WORK TO DO -> Return the stretch of entries from the line containing "The height and" through the line containing "I will pos(1059,435).", reproducing each line verbatim.

Items from a data source:
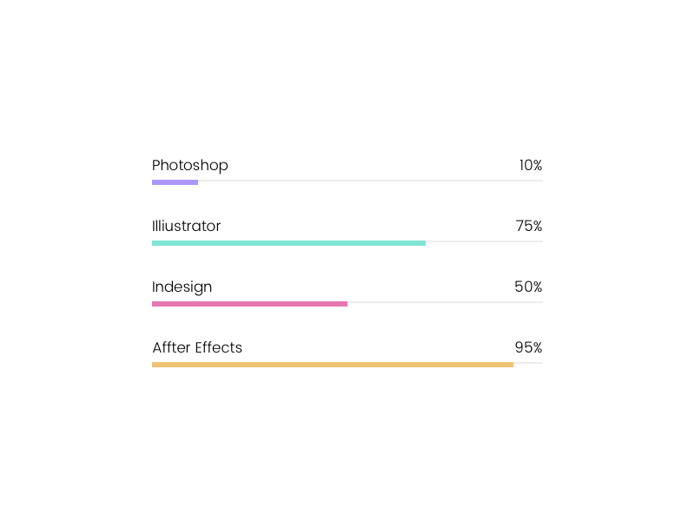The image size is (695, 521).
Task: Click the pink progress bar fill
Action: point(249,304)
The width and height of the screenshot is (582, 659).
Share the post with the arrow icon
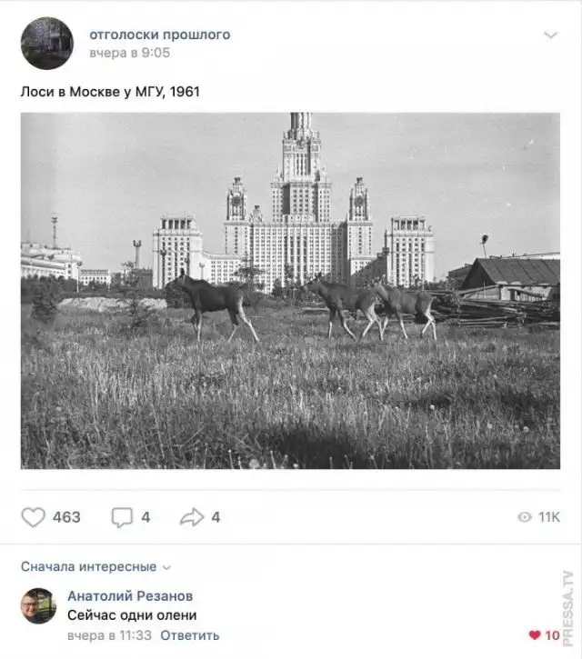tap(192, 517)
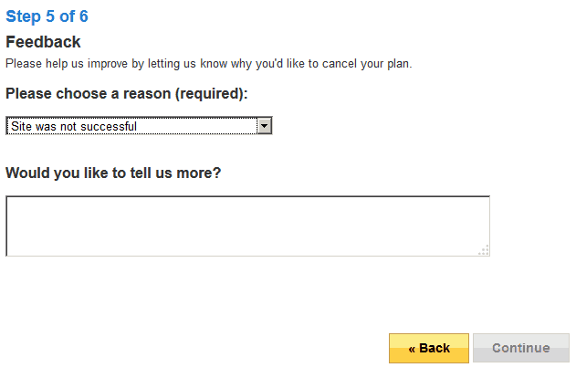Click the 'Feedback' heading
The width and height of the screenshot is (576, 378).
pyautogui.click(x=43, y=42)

--

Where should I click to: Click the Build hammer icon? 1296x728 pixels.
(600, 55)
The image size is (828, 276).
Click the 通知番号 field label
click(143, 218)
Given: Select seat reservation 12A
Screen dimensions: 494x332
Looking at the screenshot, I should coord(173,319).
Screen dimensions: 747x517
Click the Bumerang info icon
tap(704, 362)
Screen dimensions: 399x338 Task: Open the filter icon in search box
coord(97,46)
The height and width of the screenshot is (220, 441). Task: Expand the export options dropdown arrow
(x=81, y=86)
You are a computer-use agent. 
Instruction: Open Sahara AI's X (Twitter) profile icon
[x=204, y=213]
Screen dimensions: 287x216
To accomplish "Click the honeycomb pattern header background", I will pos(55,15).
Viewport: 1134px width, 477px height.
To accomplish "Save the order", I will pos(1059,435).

FINISHED TASK ->
The height and width of the screenshot is (220, 441). Task: Expand the export options dropdown arrow
(x=81, y=86)
You are a computer-use agent. 
Instruction: Open Sahara AI's X (Twitter) profile icon
[x=204, y=213]
Screen dimensions: 287x216
To accomplish "Click the honeycomb pattern header background", I will pos(55,15).
Viewport: 1134px width, 477px height.
To accomplish "Save the order", I will pos(1059,435).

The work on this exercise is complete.